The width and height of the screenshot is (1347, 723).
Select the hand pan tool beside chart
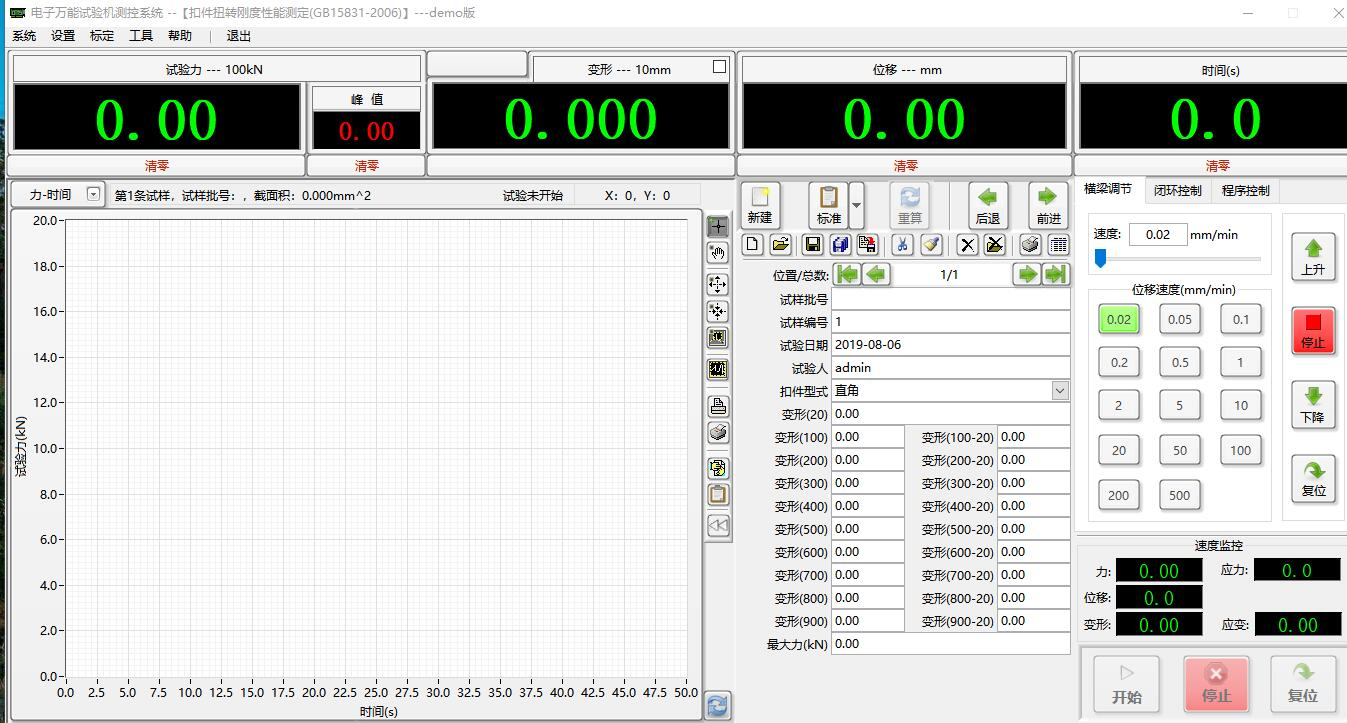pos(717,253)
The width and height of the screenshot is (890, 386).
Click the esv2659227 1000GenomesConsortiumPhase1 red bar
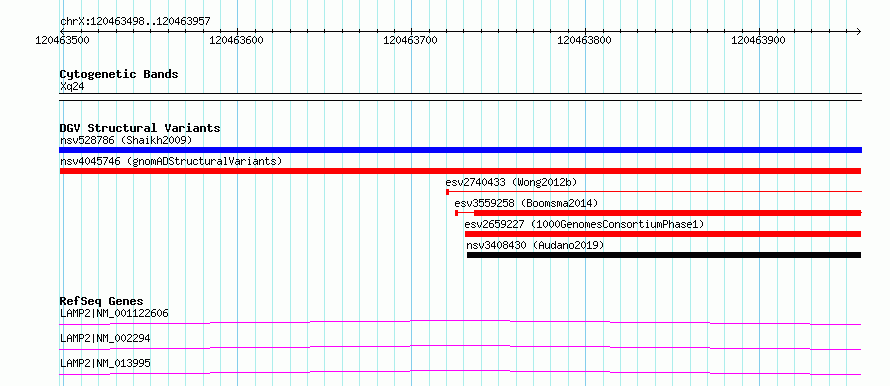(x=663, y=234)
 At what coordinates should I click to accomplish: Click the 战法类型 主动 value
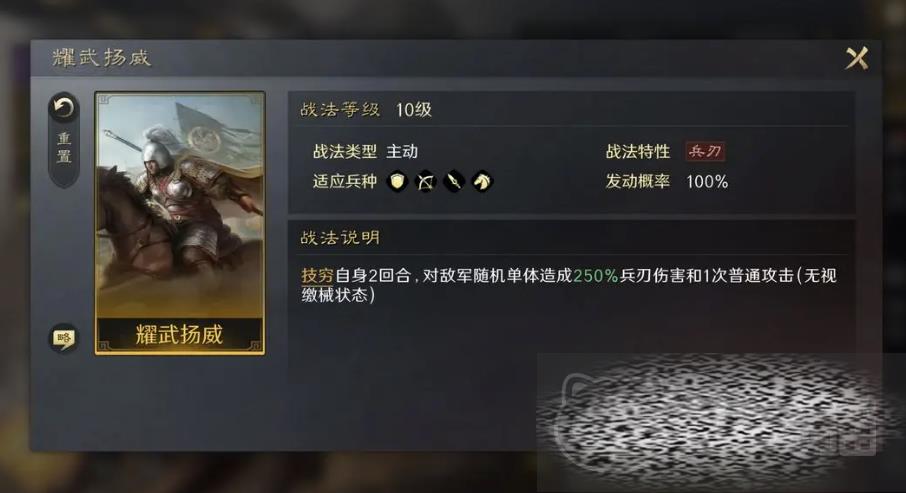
==================================================
▶ **Brief**
Where a line of the data above includes "screenshot", copy that line.

▶ **Answer box**
The width and height of the screenshot is (1347, 723).
The width and height of the screenshot is (890, 386).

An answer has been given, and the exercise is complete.